- Opening Delimiter -

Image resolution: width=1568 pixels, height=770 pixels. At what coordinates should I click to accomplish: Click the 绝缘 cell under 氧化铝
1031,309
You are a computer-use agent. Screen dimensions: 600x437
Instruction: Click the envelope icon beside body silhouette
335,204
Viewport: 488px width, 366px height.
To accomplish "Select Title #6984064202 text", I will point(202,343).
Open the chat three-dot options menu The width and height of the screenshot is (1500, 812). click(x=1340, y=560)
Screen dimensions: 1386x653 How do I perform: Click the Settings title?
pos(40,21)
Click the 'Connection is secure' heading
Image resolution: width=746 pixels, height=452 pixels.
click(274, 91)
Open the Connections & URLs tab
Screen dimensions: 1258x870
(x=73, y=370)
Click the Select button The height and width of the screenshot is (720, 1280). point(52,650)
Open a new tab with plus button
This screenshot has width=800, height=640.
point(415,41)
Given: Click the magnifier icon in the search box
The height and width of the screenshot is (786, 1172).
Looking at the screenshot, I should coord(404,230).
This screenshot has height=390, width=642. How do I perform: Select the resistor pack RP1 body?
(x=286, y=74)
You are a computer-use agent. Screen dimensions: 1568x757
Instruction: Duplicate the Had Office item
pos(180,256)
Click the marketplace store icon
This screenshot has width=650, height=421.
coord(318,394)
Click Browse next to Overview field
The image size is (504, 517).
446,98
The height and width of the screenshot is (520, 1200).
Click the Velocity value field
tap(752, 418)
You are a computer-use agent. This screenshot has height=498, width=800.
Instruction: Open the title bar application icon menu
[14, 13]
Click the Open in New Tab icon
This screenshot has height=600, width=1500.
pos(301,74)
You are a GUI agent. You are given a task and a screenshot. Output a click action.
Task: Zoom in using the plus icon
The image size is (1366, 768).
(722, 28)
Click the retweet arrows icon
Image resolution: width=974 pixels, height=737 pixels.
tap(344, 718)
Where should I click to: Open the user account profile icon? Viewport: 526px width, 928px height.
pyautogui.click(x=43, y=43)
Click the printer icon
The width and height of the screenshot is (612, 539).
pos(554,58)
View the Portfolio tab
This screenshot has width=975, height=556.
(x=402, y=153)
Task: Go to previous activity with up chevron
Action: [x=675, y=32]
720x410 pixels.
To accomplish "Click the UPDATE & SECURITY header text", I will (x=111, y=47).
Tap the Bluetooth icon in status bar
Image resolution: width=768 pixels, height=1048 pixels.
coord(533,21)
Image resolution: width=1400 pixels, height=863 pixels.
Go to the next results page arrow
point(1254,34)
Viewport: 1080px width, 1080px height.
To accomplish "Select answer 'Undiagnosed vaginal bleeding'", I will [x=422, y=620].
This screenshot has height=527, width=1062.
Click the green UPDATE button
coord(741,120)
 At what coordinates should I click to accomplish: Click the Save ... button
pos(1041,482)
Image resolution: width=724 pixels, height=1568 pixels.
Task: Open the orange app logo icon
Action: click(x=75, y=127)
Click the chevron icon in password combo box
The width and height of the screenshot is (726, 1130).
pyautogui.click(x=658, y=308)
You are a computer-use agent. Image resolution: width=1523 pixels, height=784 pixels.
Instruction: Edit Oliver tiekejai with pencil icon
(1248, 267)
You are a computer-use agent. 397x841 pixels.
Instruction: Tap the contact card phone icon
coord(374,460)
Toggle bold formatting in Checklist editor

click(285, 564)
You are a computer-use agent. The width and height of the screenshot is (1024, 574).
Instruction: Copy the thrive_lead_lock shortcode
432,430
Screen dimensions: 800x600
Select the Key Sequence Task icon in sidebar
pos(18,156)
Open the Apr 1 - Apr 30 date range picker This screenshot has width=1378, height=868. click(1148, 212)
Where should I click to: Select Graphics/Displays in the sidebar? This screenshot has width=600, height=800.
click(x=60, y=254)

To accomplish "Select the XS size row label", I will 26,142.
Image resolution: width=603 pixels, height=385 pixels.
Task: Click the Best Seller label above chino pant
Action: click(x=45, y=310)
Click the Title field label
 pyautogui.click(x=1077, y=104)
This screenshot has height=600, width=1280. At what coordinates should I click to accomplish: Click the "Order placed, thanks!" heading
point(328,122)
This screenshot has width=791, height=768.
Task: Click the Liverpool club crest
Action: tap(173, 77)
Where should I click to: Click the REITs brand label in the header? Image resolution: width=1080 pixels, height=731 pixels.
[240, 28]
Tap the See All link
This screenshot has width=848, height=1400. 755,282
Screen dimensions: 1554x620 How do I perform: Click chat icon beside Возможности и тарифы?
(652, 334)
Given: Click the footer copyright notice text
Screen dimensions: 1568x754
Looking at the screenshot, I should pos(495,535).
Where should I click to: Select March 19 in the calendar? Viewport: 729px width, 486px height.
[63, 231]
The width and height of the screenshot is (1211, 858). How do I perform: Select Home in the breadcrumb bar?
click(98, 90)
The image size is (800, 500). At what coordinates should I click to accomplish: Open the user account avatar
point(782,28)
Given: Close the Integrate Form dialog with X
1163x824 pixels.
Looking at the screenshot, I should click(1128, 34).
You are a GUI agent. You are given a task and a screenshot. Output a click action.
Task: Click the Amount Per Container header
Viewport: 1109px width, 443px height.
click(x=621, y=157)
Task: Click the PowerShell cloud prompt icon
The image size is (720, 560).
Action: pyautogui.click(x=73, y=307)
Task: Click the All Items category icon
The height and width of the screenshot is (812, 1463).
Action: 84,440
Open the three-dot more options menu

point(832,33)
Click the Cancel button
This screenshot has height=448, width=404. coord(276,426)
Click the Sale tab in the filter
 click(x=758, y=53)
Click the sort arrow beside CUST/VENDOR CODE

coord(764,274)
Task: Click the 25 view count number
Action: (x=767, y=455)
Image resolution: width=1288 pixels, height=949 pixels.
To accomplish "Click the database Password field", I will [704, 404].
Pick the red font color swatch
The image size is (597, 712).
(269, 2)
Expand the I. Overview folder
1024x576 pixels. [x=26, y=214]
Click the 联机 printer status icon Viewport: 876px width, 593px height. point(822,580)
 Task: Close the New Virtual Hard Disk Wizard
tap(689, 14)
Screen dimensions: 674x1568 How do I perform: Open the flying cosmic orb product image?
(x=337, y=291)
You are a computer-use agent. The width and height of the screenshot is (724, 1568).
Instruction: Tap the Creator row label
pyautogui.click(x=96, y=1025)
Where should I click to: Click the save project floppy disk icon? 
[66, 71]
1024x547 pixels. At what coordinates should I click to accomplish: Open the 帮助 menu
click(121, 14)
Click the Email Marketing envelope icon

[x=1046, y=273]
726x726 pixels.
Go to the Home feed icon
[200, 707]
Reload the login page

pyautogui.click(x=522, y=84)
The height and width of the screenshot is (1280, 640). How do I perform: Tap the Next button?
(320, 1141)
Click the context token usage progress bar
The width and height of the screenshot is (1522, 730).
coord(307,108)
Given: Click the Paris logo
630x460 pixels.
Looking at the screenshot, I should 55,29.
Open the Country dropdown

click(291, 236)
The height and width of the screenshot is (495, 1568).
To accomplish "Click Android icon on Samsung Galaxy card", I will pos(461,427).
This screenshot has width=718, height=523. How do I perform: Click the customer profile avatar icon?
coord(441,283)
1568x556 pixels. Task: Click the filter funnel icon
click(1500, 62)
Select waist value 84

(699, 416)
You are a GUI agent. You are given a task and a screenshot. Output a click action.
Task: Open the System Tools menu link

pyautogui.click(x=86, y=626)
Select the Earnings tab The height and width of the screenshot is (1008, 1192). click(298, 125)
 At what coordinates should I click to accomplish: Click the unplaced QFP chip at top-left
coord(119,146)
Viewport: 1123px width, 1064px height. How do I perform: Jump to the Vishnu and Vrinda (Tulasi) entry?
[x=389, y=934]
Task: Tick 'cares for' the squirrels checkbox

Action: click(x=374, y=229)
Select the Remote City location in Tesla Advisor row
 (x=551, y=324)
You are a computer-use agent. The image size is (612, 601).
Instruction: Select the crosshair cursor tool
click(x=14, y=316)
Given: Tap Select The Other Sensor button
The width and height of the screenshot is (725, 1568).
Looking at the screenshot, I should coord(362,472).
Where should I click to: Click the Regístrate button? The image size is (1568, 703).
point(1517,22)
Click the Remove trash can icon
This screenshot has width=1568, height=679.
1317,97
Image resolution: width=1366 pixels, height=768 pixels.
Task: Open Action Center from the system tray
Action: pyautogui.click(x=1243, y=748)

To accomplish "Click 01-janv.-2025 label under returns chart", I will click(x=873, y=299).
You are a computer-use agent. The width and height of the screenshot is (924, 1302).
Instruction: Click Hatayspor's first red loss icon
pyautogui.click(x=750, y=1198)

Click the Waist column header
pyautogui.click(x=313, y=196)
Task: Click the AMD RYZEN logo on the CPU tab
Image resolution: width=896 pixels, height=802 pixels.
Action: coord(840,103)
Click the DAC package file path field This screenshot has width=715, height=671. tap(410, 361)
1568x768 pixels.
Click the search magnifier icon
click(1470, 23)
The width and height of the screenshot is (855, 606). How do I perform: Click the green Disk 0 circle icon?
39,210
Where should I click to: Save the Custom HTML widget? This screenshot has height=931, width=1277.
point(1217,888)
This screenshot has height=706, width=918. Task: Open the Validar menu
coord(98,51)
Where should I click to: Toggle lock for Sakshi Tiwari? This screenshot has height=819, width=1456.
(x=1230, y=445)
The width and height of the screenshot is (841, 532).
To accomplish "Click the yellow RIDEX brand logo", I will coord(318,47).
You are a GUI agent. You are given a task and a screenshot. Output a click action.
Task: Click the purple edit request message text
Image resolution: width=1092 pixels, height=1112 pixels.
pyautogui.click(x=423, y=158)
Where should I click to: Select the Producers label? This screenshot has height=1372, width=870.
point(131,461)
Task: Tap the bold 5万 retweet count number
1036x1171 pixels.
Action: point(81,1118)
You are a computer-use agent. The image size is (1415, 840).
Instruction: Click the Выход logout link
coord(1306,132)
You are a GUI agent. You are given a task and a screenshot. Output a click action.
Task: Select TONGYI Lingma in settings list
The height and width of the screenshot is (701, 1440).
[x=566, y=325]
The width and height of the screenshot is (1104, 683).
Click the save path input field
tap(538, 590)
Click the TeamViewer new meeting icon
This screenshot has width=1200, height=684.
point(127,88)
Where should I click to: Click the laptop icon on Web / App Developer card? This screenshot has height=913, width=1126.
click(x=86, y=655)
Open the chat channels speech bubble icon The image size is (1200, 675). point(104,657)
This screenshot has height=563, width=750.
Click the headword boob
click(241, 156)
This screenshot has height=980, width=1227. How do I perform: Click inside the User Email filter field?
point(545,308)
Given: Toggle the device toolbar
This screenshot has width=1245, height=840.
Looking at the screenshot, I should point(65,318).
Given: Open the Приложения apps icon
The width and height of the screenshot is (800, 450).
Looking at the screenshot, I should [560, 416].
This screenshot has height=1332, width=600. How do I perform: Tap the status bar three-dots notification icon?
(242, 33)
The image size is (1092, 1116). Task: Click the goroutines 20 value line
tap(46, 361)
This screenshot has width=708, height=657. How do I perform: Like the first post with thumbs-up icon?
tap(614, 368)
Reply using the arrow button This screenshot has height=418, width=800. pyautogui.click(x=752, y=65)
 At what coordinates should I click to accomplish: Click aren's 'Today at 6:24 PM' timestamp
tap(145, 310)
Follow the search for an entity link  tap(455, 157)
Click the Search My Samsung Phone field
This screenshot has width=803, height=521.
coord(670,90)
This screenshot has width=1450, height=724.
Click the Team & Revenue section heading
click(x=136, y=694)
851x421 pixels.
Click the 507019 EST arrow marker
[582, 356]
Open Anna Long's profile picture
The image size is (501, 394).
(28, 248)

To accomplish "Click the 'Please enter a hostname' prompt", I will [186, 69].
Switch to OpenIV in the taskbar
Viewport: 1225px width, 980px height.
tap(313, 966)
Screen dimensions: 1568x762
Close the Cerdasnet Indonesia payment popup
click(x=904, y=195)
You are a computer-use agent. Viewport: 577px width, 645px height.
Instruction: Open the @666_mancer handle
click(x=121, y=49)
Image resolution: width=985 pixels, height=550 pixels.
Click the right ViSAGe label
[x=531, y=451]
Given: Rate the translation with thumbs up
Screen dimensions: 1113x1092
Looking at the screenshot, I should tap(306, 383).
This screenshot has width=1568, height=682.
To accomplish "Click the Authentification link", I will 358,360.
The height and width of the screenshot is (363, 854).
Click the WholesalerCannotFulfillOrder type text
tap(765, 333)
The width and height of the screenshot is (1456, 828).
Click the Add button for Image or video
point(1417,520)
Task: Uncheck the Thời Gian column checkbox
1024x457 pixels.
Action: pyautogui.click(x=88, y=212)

- Closing Delimiter -

Description of the task: Each line above from the one with "Click the 507019 EST arrow marker" up to and including the one with "You are a computer-use agent. Viewport: 577px" must be set down exactly, and no line outside that span may appear.

Written solution:
Click the 507019 EST arrow marker
[582, 356]
Open Anna Long's profile picture
The image size is (501, 394).
(28, 248)

To accomplish "Click the 'Please enter a hostname' prompt", I will [186, 69].
Switch to OpenIV in the taskbar
Viewport: 1225px width, 980px height.
tap(313, 966)
Screen dimensions: 1568x762
Close the Cerdasnet Indonesia payment popup
click(x=904, y=195)
You are a computer-use agent. Viewport: 577px width, 645px height.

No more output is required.